SUPPLIED DATA:

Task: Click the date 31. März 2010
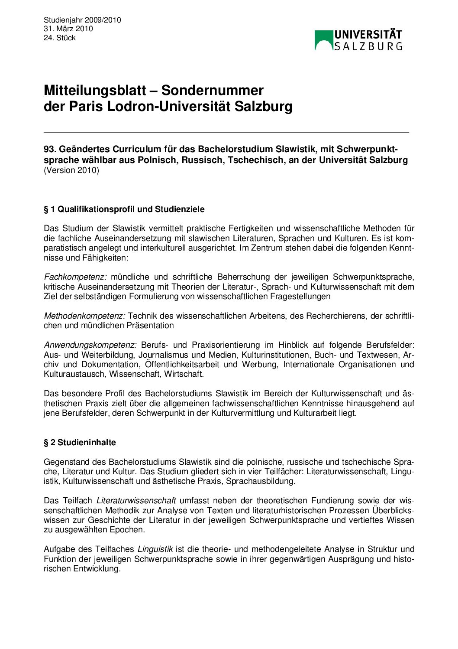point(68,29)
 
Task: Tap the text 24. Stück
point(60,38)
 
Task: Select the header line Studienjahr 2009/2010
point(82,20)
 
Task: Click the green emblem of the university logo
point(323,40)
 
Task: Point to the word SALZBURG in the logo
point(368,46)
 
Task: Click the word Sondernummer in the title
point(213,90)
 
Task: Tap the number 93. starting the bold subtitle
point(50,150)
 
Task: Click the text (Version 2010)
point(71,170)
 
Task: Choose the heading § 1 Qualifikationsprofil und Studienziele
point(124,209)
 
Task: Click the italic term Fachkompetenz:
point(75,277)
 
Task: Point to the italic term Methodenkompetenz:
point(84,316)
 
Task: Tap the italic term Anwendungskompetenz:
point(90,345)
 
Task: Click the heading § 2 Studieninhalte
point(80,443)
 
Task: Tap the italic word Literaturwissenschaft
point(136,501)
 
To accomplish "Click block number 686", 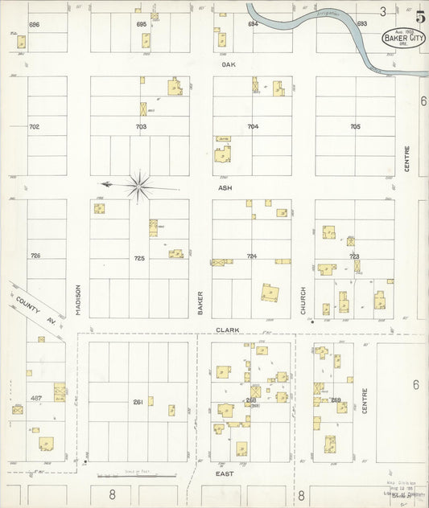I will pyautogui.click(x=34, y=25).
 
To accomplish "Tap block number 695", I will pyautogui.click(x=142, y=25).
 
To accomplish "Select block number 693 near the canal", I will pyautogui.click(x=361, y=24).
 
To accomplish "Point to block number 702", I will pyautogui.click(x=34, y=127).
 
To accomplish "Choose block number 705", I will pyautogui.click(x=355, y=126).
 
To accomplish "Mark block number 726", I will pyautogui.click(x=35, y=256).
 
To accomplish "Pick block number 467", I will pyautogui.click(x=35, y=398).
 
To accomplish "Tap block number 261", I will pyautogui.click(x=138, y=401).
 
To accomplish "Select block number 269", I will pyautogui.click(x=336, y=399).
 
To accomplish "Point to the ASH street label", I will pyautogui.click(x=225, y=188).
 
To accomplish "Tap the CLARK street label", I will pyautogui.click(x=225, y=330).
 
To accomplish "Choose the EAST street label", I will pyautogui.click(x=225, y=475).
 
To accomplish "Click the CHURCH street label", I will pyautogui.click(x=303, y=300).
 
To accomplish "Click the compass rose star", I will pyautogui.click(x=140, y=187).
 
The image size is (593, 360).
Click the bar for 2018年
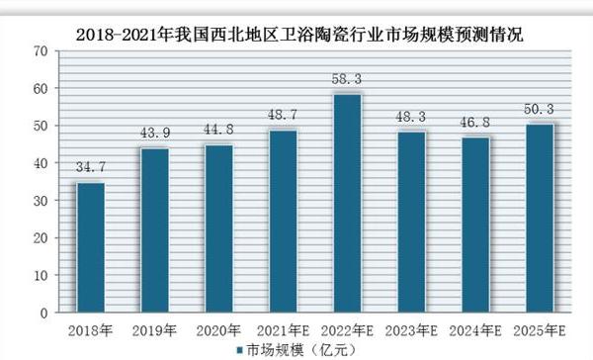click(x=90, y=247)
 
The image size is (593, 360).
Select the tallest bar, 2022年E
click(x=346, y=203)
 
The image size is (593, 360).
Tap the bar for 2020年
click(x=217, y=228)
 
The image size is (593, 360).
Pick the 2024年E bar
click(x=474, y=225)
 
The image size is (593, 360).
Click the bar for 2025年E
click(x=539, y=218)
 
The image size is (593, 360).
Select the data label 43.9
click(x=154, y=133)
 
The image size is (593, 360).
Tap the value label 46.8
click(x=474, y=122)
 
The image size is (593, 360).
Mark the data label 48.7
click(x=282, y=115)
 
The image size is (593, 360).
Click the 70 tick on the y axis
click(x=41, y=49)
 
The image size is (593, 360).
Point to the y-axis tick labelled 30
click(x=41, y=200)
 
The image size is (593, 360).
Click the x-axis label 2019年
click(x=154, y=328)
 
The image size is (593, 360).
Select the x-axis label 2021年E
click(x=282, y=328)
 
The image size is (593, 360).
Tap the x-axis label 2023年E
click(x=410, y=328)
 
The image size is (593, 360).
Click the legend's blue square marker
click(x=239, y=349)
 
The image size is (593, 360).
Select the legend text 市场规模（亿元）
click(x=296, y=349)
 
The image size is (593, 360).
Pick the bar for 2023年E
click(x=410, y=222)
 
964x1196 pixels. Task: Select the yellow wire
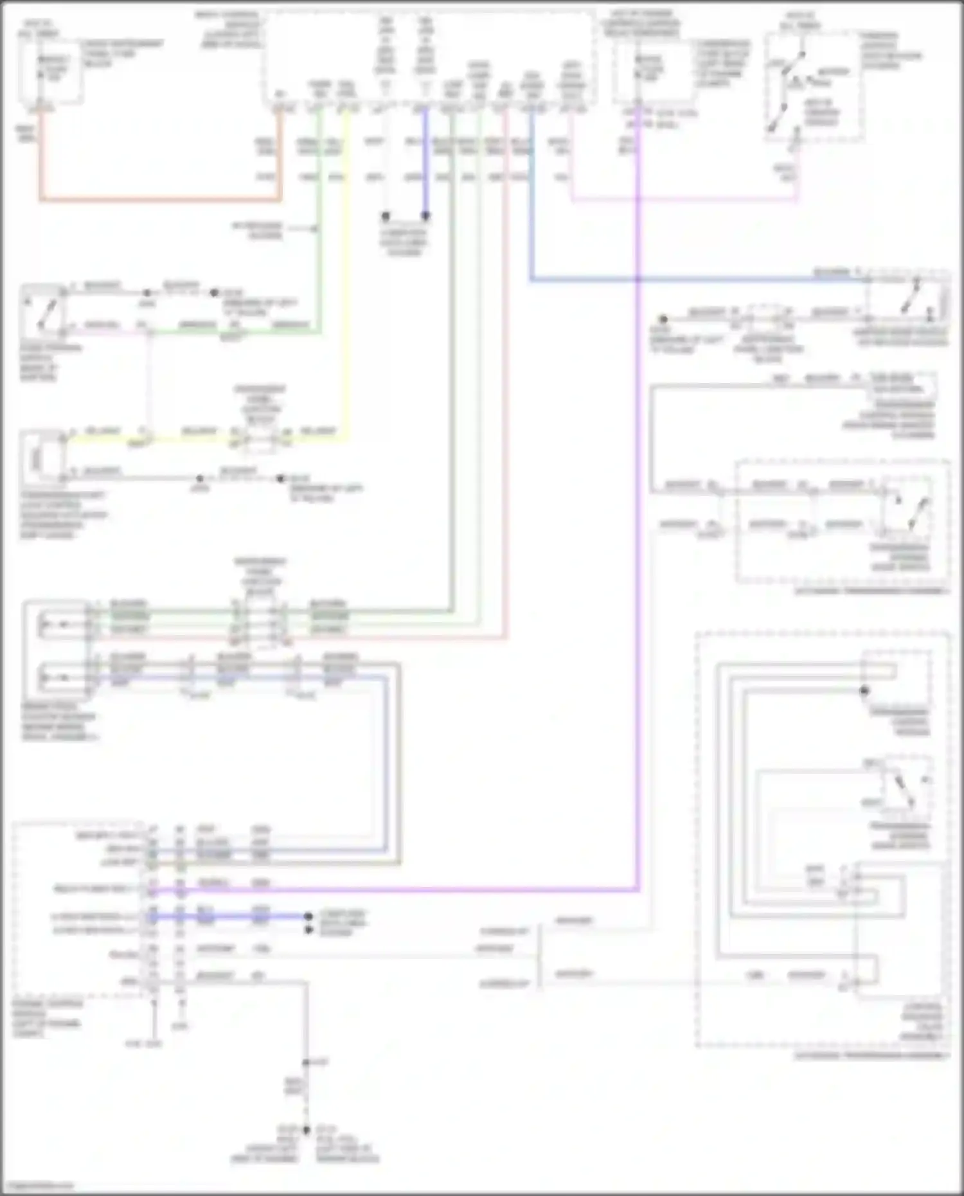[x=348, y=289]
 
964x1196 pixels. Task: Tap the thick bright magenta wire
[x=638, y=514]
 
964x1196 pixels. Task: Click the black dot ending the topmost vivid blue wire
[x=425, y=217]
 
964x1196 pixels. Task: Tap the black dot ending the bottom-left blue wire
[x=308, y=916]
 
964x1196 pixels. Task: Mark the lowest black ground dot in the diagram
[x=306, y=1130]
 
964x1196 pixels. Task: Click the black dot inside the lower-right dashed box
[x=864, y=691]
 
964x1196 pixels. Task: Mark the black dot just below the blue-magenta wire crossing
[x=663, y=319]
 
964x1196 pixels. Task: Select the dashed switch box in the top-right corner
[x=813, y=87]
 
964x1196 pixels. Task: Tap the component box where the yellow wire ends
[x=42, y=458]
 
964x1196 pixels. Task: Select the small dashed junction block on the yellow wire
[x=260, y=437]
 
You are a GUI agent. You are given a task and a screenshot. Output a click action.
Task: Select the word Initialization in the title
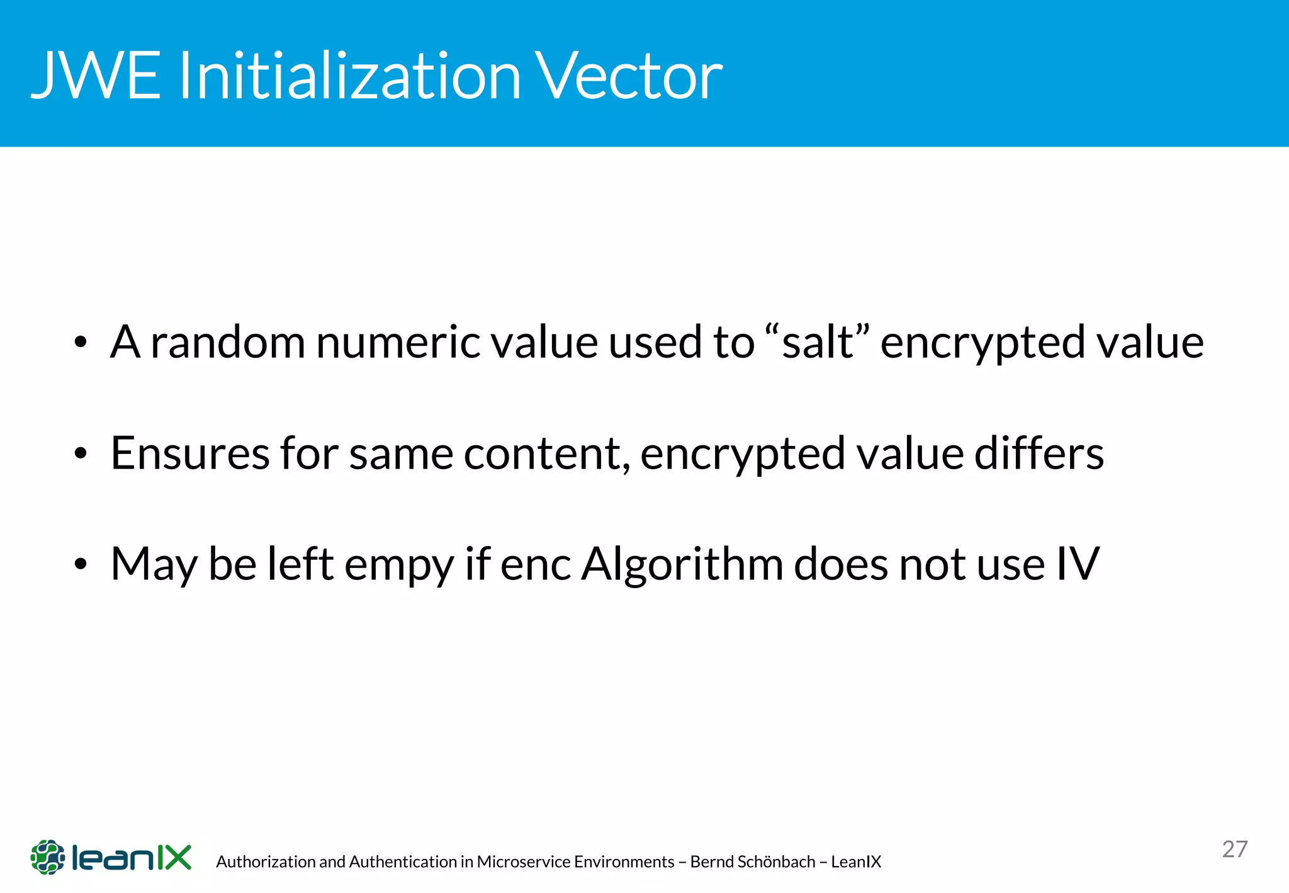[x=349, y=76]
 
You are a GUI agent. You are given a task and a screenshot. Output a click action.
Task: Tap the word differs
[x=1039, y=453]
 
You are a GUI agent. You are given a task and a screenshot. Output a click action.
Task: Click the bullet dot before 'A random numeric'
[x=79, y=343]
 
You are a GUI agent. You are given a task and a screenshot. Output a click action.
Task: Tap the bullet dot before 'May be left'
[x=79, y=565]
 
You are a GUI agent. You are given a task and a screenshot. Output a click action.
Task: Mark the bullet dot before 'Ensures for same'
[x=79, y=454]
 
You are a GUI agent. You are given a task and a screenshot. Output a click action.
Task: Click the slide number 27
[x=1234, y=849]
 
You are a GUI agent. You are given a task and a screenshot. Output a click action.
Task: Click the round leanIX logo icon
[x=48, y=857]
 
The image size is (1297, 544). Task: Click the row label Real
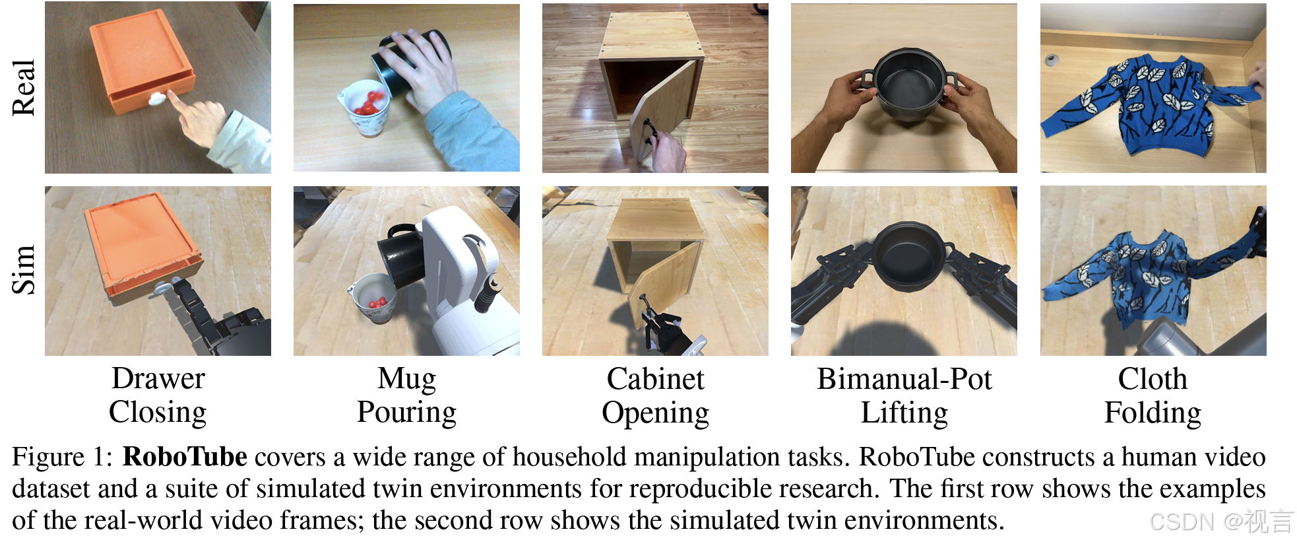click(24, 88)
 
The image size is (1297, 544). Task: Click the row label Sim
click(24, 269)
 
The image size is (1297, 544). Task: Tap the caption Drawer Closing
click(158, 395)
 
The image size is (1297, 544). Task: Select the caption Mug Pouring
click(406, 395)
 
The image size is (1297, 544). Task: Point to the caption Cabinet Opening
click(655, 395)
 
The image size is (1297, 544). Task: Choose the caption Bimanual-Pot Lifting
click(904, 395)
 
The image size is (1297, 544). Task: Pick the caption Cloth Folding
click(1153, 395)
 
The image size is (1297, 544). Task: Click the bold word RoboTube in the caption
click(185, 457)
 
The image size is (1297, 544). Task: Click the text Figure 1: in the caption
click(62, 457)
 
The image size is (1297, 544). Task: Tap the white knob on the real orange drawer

DIRECTIVE: Return each line of the records containing the string "left".

EXERCISE SOLUTION:
964x1196 pixels. Task: Tap the black dot ending the bottom-left blue wire
Task: Tap the bullet dot before 'May be left'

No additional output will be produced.